● WHAT IS NEEDED:
Reply with one number only: the count of lines below that contain the word "bloklari".

◇ ◇ ◇ ◇ ◇ ◇ ◇

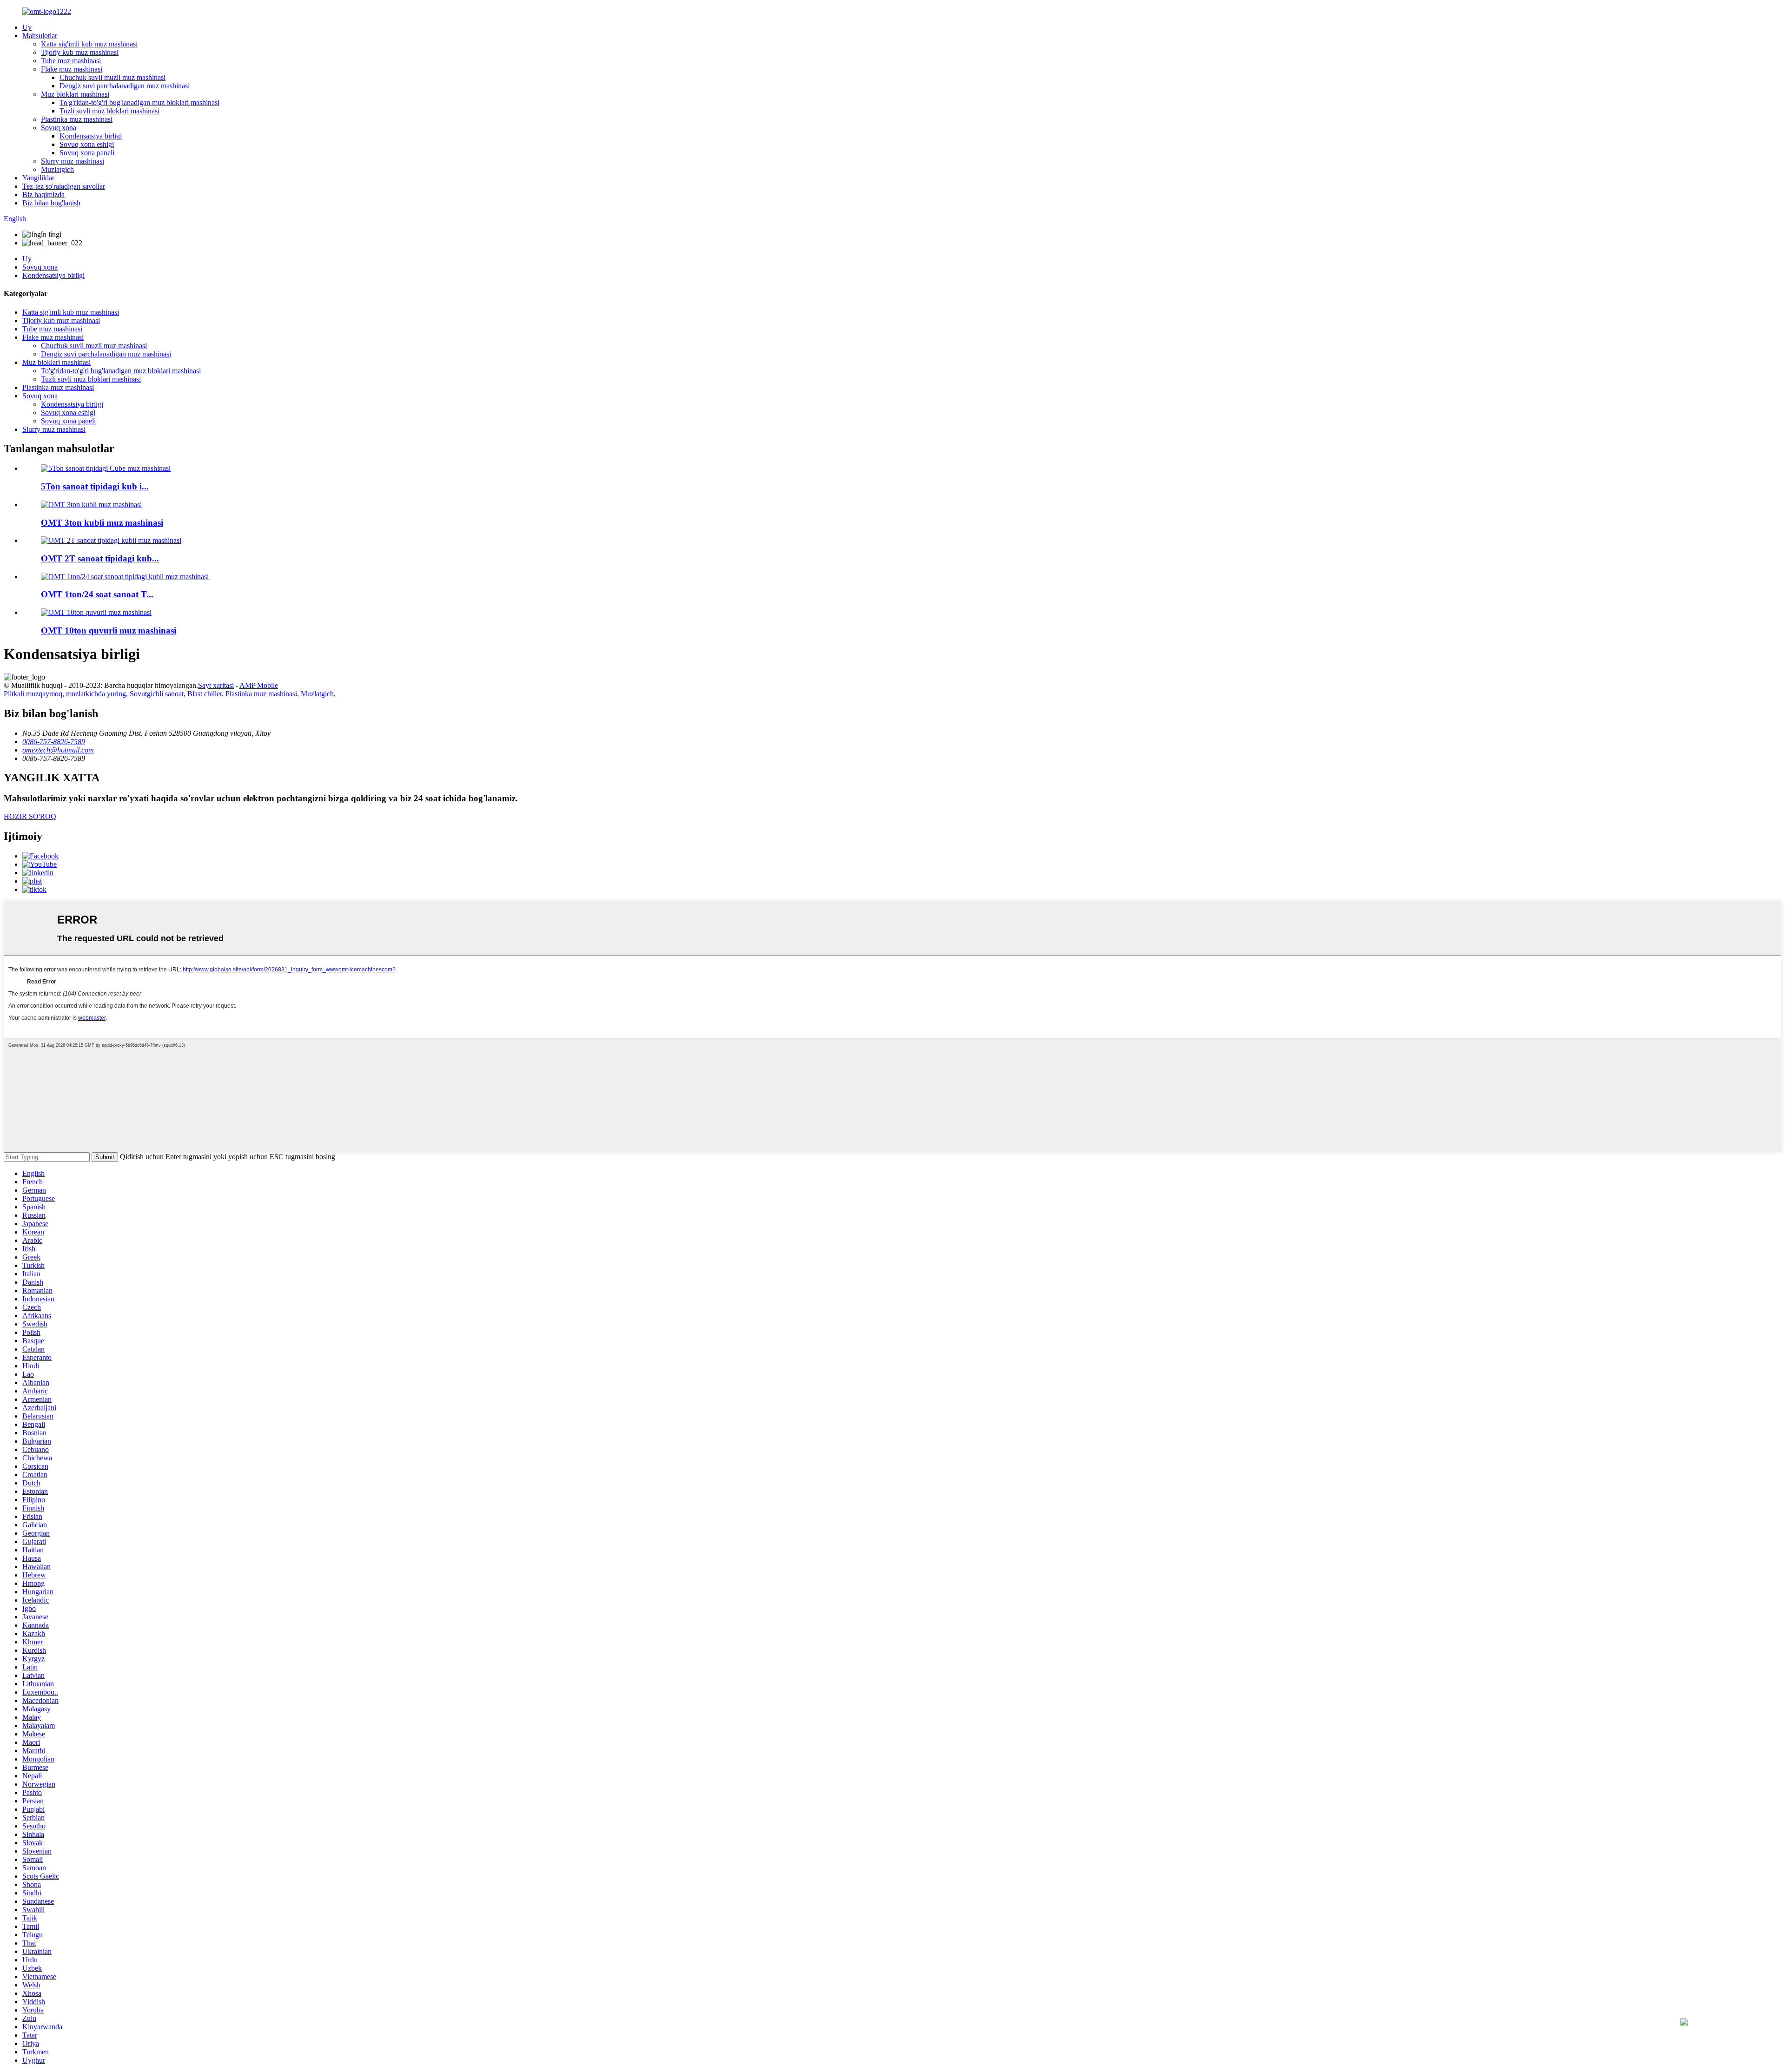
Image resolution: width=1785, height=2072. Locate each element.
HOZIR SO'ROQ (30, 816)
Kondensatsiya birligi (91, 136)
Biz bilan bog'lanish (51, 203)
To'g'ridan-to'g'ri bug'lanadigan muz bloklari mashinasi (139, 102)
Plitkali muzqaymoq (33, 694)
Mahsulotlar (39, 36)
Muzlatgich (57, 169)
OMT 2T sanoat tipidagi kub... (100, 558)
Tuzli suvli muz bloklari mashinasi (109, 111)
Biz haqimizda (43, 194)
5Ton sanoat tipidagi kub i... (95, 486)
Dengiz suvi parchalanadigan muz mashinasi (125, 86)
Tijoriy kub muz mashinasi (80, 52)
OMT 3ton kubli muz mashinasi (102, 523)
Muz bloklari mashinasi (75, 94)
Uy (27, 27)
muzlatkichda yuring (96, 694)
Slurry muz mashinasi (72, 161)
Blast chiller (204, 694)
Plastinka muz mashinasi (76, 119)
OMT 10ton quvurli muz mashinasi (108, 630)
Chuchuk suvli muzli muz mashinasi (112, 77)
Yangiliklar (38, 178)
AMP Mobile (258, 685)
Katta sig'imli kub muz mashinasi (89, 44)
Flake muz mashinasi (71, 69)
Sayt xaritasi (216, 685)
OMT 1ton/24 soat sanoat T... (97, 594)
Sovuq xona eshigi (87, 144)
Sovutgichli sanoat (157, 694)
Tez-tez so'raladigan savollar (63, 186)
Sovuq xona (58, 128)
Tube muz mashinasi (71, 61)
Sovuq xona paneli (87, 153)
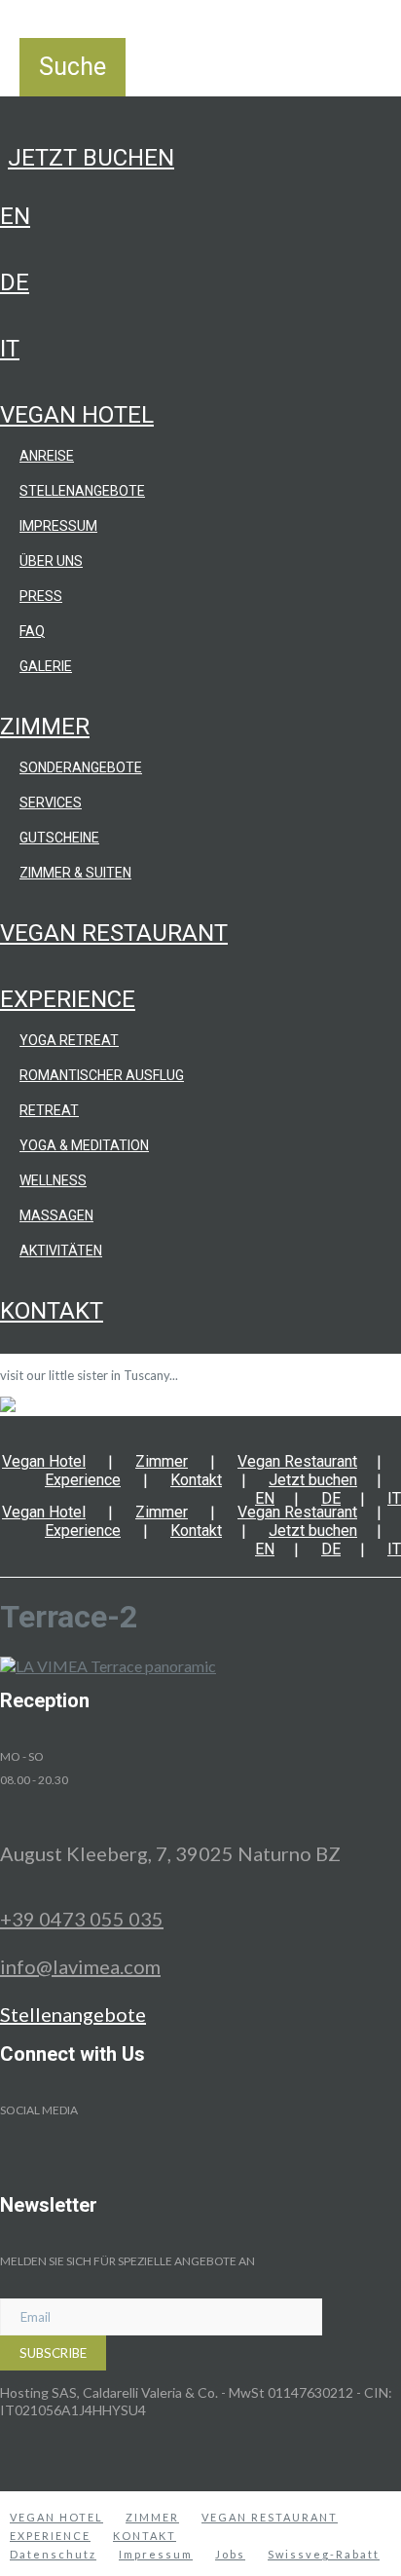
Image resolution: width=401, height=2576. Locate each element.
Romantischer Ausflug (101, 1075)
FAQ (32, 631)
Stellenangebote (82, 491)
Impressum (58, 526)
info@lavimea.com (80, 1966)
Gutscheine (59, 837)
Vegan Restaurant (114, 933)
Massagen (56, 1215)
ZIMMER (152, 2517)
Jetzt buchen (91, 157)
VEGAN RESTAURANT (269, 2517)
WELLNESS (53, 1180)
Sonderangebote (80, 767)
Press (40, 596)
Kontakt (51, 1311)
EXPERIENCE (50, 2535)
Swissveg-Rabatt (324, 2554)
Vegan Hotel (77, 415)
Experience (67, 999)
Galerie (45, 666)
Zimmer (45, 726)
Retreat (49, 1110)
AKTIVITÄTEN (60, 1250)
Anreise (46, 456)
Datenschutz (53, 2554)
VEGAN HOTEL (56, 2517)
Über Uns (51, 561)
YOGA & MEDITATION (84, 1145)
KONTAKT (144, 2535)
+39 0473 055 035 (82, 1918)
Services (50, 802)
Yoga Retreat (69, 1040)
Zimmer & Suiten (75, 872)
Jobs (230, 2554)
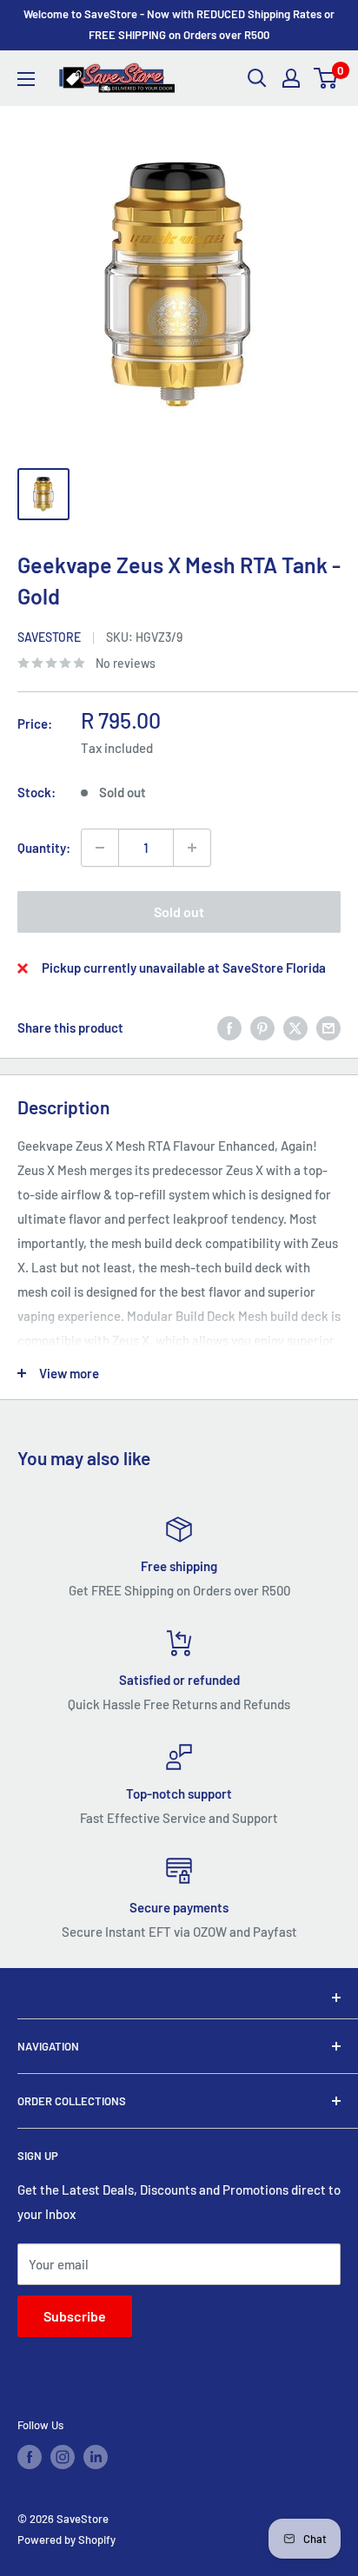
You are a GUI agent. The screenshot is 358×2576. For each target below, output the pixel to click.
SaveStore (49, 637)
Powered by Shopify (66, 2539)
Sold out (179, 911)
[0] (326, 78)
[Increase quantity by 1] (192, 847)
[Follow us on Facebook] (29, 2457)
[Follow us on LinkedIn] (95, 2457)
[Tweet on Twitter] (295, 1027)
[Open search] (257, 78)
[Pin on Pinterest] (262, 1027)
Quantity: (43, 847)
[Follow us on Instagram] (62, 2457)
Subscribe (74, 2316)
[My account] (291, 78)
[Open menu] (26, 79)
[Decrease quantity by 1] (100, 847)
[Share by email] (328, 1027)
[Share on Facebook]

◇ ◇ ◇ ◇ ◇ ◇ ◇

● EXPECTED OUTPUT:
3